## WHAT THE EXERCISE ASKS:
Print, in exact form, the lines below from the one containing "This screenshot has width=1179, height=1010." through the one containing "Given: Open the Attachments (0) tab", and omit all others.

## DATA PROVIDED:

- - - - -

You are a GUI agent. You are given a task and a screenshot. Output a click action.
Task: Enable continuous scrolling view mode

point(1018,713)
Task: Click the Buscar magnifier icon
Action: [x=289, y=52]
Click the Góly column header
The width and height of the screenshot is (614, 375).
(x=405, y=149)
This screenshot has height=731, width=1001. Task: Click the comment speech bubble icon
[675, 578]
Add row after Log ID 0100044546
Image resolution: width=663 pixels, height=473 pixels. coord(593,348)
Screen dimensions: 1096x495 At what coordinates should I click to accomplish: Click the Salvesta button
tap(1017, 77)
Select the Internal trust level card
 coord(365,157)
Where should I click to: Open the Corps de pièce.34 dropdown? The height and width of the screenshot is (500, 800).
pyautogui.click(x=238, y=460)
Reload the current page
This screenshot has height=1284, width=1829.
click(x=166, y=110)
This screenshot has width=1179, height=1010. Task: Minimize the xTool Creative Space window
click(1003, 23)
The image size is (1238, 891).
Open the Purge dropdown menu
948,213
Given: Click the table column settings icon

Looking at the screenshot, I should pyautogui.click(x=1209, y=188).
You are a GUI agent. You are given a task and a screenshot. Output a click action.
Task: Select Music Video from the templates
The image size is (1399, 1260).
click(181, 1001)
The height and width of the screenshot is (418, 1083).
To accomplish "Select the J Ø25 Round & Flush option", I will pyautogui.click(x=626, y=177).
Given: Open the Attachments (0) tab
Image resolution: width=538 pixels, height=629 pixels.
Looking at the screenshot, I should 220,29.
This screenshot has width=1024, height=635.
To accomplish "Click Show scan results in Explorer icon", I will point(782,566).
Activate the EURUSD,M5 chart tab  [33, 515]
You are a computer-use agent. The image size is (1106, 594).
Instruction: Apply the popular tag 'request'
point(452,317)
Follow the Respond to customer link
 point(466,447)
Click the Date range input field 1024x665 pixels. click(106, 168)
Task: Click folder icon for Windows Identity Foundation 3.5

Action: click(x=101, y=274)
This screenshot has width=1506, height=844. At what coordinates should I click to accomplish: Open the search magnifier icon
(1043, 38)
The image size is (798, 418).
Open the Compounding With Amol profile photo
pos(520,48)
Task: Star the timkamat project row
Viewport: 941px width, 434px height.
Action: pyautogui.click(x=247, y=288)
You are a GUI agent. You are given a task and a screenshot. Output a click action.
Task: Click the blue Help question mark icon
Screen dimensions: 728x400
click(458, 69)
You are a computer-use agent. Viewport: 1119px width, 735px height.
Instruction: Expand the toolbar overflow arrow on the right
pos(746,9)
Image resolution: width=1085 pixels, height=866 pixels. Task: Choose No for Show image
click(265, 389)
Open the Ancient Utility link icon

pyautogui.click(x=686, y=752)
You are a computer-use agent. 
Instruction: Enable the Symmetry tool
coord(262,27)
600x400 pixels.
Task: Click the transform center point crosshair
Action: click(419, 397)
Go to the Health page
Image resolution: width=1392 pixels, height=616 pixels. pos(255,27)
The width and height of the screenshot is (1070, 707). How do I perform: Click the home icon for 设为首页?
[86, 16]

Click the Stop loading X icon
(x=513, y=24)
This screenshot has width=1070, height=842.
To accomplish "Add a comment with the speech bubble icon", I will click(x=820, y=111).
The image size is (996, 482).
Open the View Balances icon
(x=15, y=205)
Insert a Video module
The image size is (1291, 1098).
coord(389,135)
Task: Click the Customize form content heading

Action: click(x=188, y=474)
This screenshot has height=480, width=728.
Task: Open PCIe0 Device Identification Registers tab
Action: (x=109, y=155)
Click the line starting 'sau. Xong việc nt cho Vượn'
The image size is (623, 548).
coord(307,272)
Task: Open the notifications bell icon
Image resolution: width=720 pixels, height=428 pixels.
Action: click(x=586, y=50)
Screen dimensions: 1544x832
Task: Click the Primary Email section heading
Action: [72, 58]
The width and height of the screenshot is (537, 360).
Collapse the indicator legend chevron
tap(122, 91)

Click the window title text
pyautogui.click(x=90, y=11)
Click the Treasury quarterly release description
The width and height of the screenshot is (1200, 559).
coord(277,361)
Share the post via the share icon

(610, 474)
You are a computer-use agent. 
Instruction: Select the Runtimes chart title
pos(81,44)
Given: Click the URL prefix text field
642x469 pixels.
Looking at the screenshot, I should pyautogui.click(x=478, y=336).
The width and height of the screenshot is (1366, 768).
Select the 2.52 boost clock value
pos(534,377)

- - - - -

## ANSWER FOR THE TASK:
This screenshot has width=1179, height=1010. Task: Minimize the xTool Creative Space window
click(1003, 23)
The image size is (1238, 891).
Open the Purge dropdown menu
948,213
Given: Click the table column settings icon

Looking at the screenshot, I should pyautogui.click(x=1209, y=188).
You are a GUI agent. You are given a task and a screenshot. Output a click action.
Task: Select Music Video from the templates
The image size is (1399, 1260).
click(181, 1001)
The height and width of the screenshot is (418, 1083).
To accomplish "Select the J Ø25 Round & Flush option", I will pyautogui.click(x=626, y=177).
Given: Open the Attachments (0) tab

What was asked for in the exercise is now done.